**Фрагмент беседы**
__________________________________________________
Рябова: Траектория ко второму лепестку исходит из позиции легального нахождения в системе, а с другой стороны, требует борьбы за корректировку ее внутренностей.

Напреенко: А позиция институциональной критики входит во вторую траекторию? Например, в случае Ханса Хааке?

Рябова: Мне кажется, что на сегодняшний день институциональная критика, как и концептуализм, к примеру, — уже настолько встроенные понятия современного искусства, что нельзя не быть концептуалистом сегодня, нельзя не быть институционально критичным.

Напреенко: Возле третьего лепестка написано «бред самофинансирования».

Рябова: На пути к третьему лепестку ты продолжаешь искать свободы реализации себя в искусстве и одновременно стремишься разрешить проблему выживания, чтобы обеспечить возможность самовыражения. Чтобы иметь возможность самовыражаться по-честному, нужно самофинансироваться.

Новоженова: Источник «бреда самофинансирования» — в идее, что, чтобы быть по-настоящему свободным, нужно быть финансово независимым. Но, чтобы решить проблему выживания, ты вынужден вступить в сделку с Другим. Например, пойти на отчужденную работу. Тогда выходит, что место, где ты отчуждаешься, и место, где ты творишь, оказываются взаимодополняющими и могут существовать только за счет друг друга.

Напреенко: Это очень аутоэротическая фантазия.

Новоженова: Да, ты засыпаешь в кровати, и тебе представляется идеальный проект. Но, чтобы его реализовать, надо выкупить себя из капитализма. Побатрачить на дядю или придумать схему игры на бирже или продажи какой-то невидимой ерунды, что позволит заработать деньги, которые ты уже инвестируешь в подлинную деятельность — в искусство.

Талант — это просто возможность выкупить себя.

Рябова: Есть еще другой вариант — ты привилегирован, то есть тоже в каком-то смысле сперва вступил в сделку с обществом и капиталом, чтобы потом самовыражаться. Ты рантье — или у тебя богатые родственники. Есть версия, что, чтобы полноценно заниматься искусством, нужно быть богатым. Поэтому третья траектория показательно марксистская. Искусство тут — элитарная деятельность, и доступ к занятию им по экономическим причинам имеют не все.
__________________________________________________
**Отобранные строки**

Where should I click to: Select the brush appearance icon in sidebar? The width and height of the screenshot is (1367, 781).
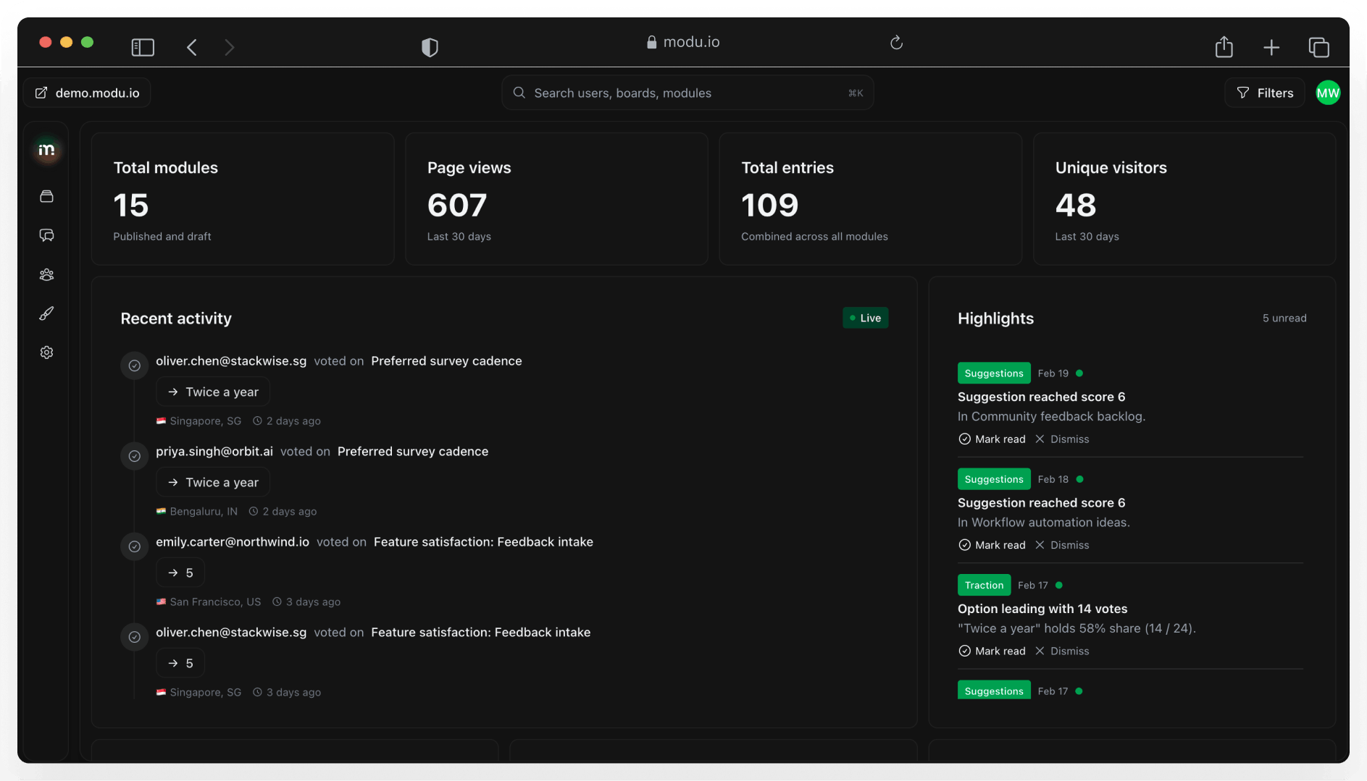(46, 313)
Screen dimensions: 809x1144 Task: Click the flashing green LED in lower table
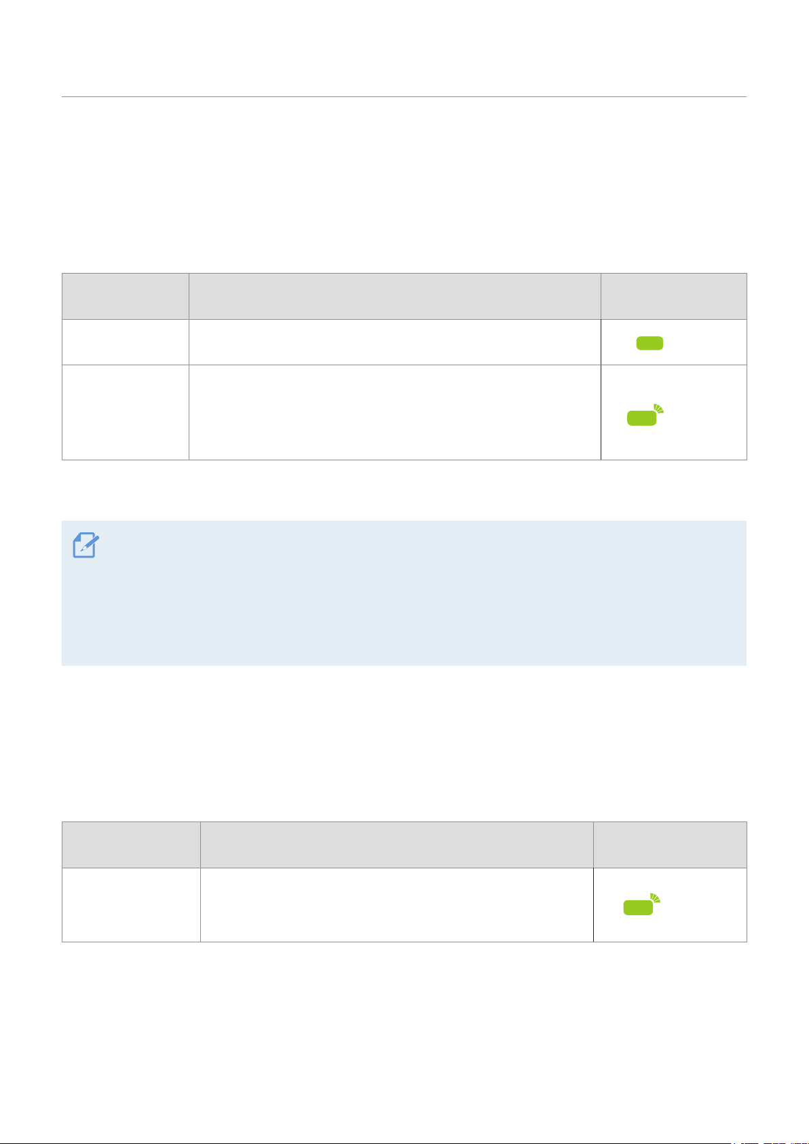point(642,904)
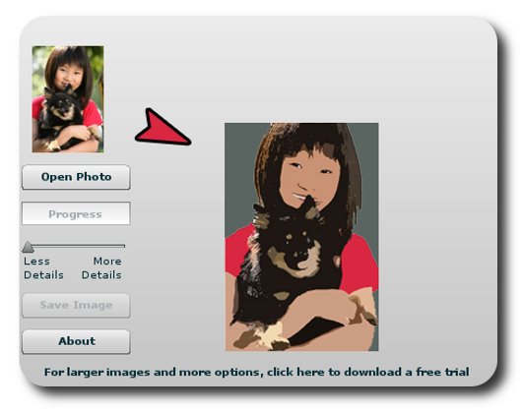Click the vectorized cartoon output image

[x=301, y=237]
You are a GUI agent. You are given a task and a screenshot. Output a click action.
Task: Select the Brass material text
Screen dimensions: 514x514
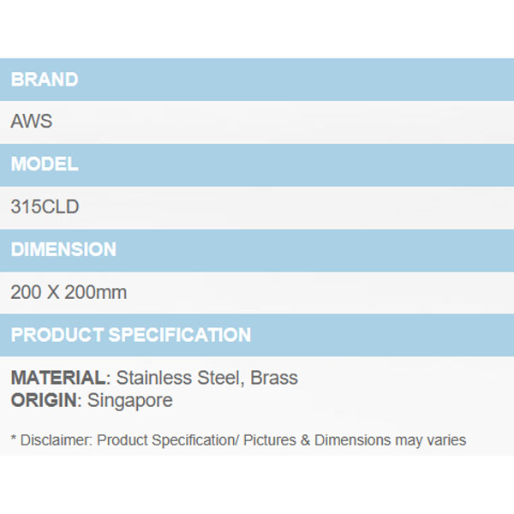click(274, 378)
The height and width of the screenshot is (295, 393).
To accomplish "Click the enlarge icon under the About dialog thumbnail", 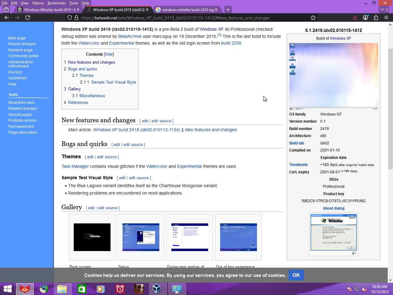I will click(x=354, y=253).
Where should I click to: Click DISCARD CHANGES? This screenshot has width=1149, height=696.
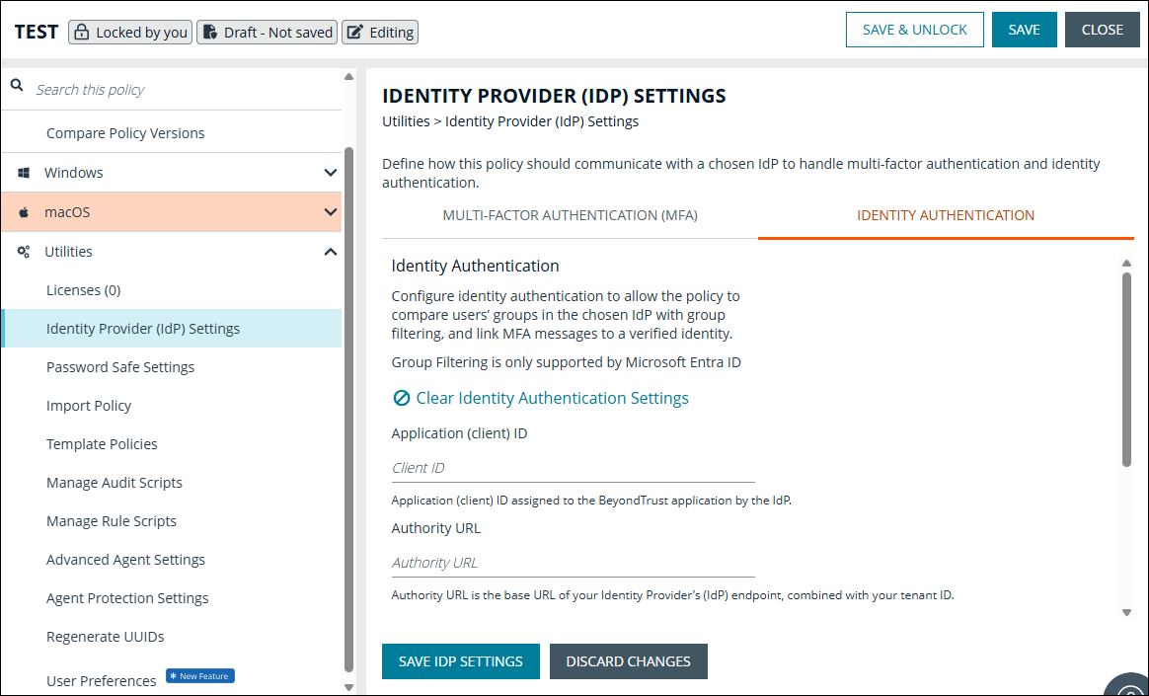(x=628, y=661)
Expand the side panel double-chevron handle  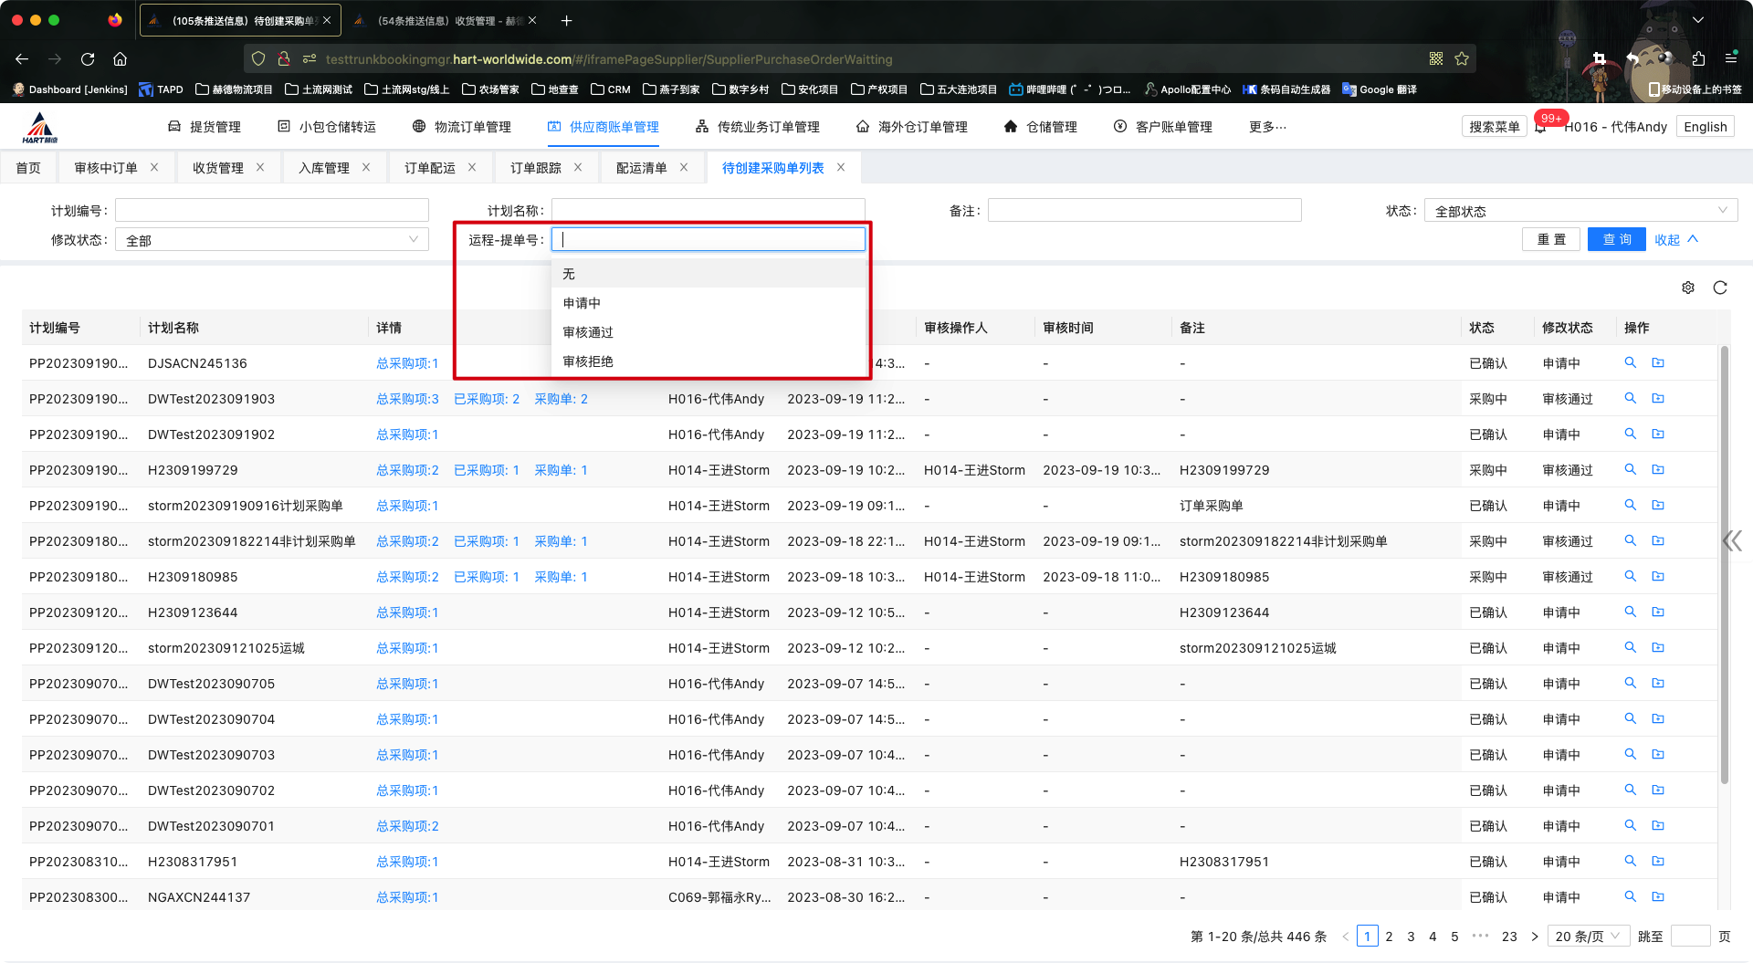1732,541
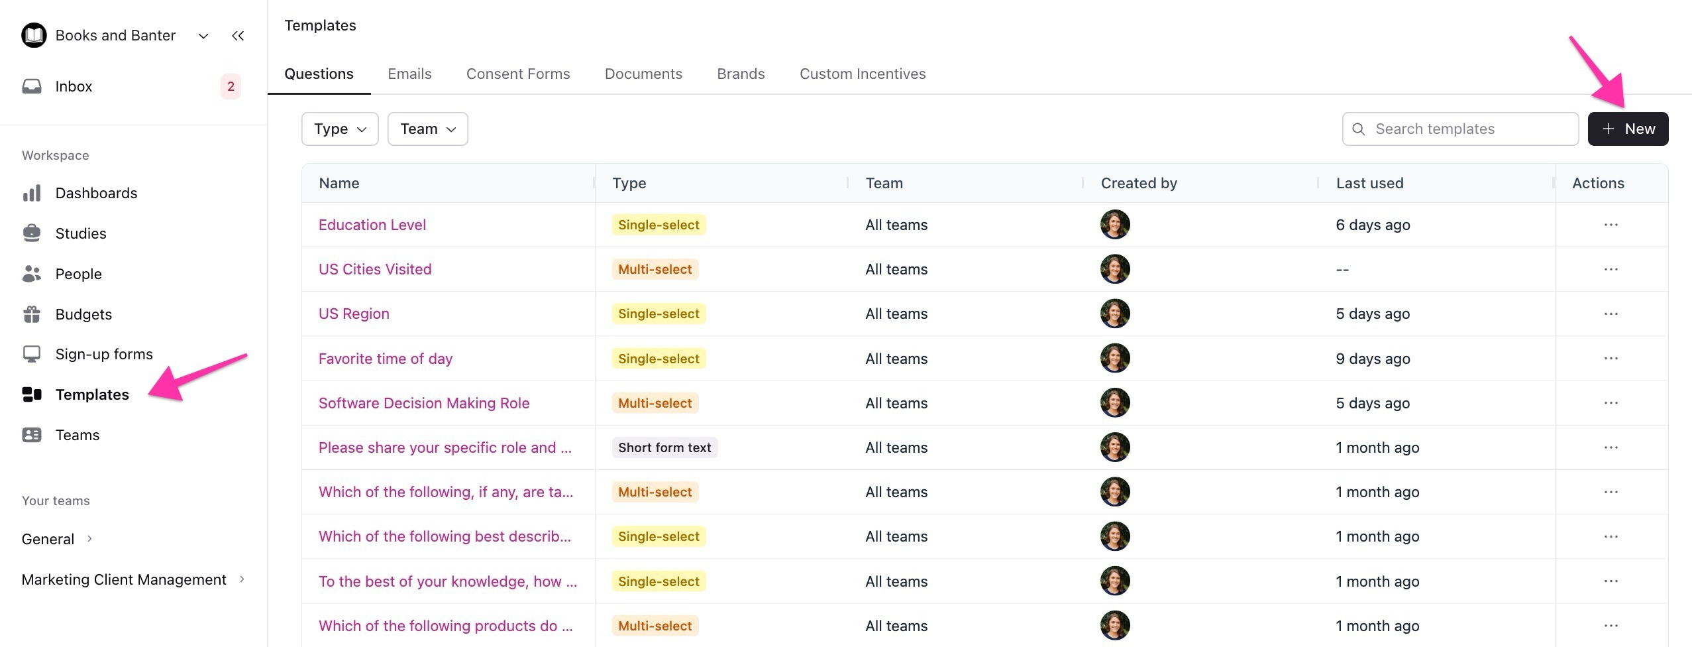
__________________________________________________
**Задание A**
Что, по словам Новоженовой во фрагменте беседы, служит источником «бреда самофинансирования»?
**Задание B**
Продолжите фрагмент беседы, начав сразу после последней реплики Рябовой.

**Результат A**
Идея о том, что для настоящей свободы нужно быть финансово независимым.

**Результат B**
Напреенко: То есть на третьем лепестке мы сталкиваемся с идеей автономии искусства в одном из ее предельных вариантов. Чтобы выстроить автономию, ты готов откупиться от общественной системы.

Новоженова: «Бред самофинансирования» часто порождает аутичные работы, которые вообще не подразумевают зрителя.

Рябова: А бывает и так, что художник финансово может позволить себе полную автономию, но все равно стремится на территорию институций и признания…

Напреенко: То есть вопрос второго лепестка об отношениях художника с социальными гарантиями здесь разрешен за счет внешнего по отношению к искусству фактора. Будь то богатые родители или работа на дядю.

Рябова: Да, и третья траектория этим обусловлена. Это логика капитализма. И в этой связи особенно критически можно рассмотреть категорию «таланта». Например, когда говорят: «Что он там фыркает насчет денег? Был бы талант — и так бы добился». На третьем лепестке видно, что талант — это просто возможность выкупить себя.

Напреенко: Следующий лепесток — четвертый — назван вами «бой за удовольствие».

Новоженова: Наши траектории детерминистские, они обуславливают развитие событий, но есть еще такая вещь, как удовольствие: оно возникает индивидуально и внезапно, в любой точке любой траектории, и связано с нарушением планов.

Рябова: Когда вдруг видишь, что искусство — это как ошибка: внеплановая вещь.

Новоженова: Соответственно это бессознательное, и, возможно, оно вовсе не ведет тебя к успеху, а выкидывает на обочину…

Напреенко: То есть то стремление к неотчужденности, с которого начался первый лепесток, напоминает о себе, и оказывается, что стремление к свободе в искусстве — не то, чем кажется.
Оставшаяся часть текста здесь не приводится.